Com trânsito historicamente inscrito em gêneros nobres como a poesia, Heloísa nunca escondeu o seu afeto pelos gêneros “menores”. Como escritora ou editora, ela sempre tornou público o seu gosto descarado por cartas, biografias, diários, relatos e tudo aquilo que o Bakhtin enquadra num certo grupo especial de gêneros. A esse grupo associam-se as escritas da memória – autobiografias com passagens assumidamente ficcionais, como as estratégias que sedimentam essas Escolhas.
Com organização de Ramon Mello, prefácio de ponta de Beatriz Resende e orelha de Zuenir Ventura, a autobiografia intelectual de Heloísa compõe-se de um memorial acadêmico e de um texto atual escrito a partir de entrevistas.
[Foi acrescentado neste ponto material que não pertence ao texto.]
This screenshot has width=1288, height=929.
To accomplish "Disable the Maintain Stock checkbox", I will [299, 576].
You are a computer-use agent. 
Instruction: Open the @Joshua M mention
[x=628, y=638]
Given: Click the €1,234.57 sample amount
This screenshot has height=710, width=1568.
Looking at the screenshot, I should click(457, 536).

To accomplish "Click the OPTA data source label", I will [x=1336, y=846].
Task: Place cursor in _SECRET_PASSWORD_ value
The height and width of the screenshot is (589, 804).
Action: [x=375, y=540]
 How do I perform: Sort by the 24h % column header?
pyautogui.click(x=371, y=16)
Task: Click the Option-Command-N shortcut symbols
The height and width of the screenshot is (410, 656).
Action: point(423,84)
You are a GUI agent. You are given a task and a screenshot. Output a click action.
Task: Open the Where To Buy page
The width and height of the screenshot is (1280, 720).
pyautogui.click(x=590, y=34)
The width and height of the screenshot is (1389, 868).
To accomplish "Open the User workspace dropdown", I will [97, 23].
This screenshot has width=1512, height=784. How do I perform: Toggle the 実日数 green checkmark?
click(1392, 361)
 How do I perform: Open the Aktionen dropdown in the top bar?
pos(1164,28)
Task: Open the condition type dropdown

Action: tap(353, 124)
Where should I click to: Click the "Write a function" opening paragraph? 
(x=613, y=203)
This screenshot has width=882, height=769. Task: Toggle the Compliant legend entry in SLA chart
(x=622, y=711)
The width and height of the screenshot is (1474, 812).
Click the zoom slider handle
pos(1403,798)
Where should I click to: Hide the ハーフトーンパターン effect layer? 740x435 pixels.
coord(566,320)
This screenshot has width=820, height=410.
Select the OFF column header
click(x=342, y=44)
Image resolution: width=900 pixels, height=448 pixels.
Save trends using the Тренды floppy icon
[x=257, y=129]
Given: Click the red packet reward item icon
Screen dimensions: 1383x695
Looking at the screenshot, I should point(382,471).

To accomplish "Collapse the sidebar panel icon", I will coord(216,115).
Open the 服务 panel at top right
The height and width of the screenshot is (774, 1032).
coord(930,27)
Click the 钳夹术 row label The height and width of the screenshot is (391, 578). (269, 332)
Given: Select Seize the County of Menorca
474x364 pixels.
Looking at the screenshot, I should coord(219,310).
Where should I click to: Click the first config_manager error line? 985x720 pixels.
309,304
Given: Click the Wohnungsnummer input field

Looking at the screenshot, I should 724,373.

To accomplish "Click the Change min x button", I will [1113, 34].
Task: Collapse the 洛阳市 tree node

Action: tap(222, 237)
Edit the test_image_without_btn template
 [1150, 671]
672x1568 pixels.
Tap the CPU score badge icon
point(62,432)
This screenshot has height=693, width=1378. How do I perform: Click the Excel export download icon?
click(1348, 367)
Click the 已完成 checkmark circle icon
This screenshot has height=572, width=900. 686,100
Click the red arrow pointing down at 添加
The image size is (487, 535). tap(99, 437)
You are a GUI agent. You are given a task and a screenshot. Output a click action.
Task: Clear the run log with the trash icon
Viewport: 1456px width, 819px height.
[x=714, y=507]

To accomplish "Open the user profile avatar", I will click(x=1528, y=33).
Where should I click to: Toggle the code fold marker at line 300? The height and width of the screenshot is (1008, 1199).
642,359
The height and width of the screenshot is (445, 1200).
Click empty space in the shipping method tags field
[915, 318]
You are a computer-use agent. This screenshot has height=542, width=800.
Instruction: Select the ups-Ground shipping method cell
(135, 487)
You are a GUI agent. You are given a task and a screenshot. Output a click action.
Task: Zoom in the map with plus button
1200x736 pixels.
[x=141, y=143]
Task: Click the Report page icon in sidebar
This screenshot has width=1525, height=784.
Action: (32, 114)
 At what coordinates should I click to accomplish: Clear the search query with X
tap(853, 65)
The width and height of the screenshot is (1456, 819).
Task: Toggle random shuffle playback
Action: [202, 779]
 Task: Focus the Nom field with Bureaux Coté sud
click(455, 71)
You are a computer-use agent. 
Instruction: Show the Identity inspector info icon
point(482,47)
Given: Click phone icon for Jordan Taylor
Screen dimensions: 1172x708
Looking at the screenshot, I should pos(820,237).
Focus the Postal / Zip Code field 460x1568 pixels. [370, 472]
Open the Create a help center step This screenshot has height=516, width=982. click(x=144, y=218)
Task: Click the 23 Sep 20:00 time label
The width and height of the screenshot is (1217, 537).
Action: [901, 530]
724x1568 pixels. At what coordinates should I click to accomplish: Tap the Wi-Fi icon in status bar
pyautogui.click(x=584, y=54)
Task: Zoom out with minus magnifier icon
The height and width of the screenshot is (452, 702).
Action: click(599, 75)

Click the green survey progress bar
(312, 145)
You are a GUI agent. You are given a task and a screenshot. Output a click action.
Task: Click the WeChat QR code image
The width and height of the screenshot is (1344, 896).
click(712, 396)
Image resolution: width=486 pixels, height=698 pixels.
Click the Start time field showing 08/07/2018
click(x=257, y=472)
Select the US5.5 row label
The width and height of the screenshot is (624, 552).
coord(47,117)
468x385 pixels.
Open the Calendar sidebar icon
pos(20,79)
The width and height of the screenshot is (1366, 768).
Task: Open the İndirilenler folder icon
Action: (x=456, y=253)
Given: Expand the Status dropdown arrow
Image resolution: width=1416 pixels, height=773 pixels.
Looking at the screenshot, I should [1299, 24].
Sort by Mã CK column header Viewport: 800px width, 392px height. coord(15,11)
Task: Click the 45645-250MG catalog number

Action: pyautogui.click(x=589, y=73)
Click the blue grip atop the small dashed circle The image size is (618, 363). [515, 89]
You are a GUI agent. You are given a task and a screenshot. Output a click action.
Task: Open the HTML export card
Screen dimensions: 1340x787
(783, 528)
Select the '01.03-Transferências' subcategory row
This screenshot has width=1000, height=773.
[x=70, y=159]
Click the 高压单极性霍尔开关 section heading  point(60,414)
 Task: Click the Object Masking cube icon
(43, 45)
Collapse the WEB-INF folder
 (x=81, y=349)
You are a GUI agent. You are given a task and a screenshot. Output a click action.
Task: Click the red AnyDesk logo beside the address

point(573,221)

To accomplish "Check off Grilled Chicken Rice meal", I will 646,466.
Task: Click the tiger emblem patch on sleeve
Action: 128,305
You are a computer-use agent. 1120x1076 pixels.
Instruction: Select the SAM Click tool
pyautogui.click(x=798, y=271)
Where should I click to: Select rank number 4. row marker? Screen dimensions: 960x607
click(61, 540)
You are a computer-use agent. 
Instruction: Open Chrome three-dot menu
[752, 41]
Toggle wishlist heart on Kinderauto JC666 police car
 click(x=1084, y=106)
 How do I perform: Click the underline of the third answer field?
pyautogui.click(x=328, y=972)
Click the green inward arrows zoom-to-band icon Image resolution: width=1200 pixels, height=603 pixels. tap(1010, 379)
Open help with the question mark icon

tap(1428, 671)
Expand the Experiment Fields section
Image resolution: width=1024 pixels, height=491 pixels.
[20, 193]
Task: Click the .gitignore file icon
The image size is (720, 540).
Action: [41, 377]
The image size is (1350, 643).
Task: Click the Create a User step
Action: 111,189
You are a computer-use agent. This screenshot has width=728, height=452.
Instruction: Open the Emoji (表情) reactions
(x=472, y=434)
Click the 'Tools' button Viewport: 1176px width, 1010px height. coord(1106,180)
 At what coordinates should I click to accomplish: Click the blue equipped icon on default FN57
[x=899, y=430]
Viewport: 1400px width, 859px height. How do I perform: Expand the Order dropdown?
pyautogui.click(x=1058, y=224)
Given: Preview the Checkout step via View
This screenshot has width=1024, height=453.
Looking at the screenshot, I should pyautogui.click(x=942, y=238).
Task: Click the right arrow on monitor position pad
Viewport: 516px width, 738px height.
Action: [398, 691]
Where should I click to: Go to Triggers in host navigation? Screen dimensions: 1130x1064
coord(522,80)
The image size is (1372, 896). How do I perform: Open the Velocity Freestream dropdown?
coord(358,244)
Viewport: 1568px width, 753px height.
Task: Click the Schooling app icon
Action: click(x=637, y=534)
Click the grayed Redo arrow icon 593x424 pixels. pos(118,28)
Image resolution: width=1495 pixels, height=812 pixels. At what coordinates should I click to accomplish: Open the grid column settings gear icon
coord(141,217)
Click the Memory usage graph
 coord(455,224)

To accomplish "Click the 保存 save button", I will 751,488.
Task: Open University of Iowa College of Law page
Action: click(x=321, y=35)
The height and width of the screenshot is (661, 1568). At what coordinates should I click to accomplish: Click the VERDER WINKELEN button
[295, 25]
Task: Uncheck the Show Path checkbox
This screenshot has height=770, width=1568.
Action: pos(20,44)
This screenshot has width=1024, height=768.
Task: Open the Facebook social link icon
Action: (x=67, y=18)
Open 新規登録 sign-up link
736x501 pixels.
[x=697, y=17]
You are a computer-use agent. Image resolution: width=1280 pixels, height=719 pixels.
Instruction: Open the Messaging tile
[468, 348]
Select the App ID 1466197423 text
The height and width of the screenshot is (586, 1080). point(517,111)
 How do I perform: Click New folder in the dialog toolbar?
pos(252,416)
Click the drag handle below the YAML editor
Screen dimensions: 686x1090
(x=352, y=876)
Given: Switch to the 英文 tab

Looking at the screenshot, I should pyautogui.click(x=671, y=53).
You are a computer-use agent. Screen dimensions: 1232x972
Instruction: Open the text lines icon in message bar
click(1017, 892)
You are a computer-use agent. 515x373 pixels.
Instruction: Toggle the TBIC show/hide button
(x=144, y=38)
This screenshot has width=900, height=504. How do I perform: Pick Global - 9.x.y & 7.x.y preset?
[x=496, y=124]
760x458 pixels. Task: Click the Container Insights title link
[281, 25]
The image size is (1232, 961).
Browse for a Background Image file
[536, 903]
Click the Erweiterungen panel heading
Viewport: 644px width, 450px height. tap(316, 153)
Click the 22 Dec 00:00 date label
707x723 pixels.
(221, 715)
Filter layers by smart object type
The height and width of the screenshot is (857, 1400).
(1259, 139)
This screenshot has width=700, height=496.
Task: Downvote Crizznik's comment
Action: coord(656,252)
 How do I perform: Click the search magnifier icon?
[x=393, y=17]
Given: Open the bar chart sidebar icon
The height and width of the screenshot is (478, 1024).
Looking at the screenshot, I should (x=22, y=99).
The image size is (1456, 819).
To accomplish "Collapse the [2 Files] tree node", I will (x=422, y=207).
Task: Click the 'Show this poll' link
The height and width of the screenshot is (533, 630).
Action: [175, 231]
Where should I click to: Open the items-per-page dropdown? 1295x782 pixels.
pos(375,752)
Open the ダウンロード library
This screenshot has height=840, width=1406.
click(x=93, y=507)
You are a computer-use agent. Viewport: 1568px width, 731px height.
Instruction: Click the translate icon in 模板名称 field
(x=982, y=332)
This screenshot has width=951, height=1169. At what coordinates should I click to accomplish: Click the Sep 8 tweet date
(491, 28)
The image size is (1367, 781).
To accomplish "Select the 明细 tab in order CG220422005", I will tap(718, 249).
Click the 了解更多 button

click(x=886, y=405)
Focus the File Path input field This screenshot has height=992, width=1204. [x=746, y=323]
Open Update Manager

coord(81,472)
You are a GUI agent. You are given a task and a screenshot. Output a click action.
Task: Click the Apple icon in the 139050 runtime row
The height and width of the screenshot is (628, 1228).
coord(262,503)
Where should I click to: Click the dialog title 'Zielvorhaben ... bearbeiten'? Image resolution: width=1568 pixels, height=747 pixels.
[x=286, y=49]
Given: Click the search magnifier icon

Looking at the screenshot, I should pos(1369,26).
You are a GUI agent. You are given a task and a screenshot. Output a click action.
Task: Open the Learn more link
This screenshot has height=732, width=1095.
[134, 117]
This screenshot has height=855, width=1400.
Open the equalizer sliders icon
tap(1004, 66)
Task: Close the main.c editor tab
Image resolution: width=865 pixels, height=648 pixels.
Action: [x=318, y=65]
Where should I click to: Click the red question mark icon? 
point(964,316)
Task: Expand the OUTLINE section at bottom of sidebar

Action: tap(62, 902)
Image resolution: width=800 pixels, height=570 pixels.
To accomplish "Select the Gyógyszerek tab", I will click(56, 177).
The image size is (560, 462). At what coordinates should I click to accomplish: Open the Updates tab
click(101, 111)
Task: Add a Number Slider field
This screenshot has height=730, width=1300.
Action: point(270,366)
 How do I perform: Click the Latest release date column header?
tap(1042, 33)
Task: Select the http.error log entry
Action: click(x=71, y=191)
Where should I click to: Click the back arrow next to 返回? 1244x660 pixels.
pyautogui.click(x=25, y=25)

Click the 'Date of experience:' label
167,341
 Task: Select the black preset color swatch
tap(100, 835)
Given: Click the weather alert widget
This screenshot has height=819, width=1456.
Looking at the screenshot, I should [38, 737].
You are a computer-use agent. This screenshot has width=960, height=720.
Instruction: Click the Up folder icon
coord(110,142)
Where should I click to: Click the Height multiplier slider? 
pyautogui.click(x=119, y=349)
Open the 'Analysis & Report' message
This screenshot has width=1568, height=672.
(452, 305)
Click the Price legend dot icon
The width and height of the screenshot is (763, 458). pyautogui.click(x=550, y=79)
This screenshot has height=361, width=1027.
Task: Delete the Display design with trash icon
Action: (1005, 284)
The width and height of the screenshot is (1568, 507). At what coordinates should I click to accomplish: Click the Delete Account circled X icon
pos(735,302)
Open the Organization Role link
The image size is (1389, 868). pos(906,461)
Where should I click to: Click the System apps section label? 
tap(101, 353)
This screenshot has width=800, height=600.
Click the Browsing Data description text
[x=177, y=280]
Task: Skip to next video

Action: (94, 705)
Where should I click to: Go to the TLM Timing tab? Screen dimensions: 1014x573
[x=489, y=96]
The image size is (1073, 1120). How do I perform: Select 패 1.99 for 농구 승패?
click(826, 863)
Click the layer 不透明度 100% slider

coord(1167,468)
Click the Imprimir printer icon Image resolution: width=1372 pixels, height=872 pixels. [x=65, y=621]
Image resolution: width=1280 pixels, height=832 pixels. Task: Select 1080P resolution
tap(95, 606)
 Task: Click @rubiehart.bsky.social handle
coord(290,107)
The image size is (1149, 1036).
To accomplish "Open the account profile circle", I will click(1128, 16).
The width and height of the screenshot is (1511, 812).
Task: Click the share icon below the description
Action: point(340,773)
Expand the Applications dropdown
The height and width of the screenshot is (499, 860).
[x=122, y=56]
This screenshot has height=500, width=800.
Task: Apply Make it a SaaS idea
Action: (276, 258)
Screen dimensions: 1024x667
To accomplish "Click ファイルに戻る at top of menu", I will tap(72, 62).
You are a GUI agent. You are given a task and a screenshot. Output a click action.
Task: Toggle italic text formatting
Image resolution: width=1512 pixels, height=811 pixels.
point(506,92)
Contém fotos acesas e uma narrativa histórica que muito traduz das artes e culturas produzidas no Brasil a partir dos anos 60 até hoje.
Essa narrativa é bastante política e pedagógica. Perpassa grande parte da historiografia dos saberes e das práticas culturais sobre os quais Heloísa refletiu, lecionou e escreveu nas últimas 5 décadas. Ou seja, essas Escolhas ratificam os temas da sua paixão: poesia, cinema, teatro, antologias, feminismo, relações de gêneros, pós-moderno, estudos culturais... O livro registra também os recentes estudos em torno das Estéticas da Periferia, o diálogo com as Vozes das Quebradas, via Numa Ciro, a escrita virtual, a vida literária na Web...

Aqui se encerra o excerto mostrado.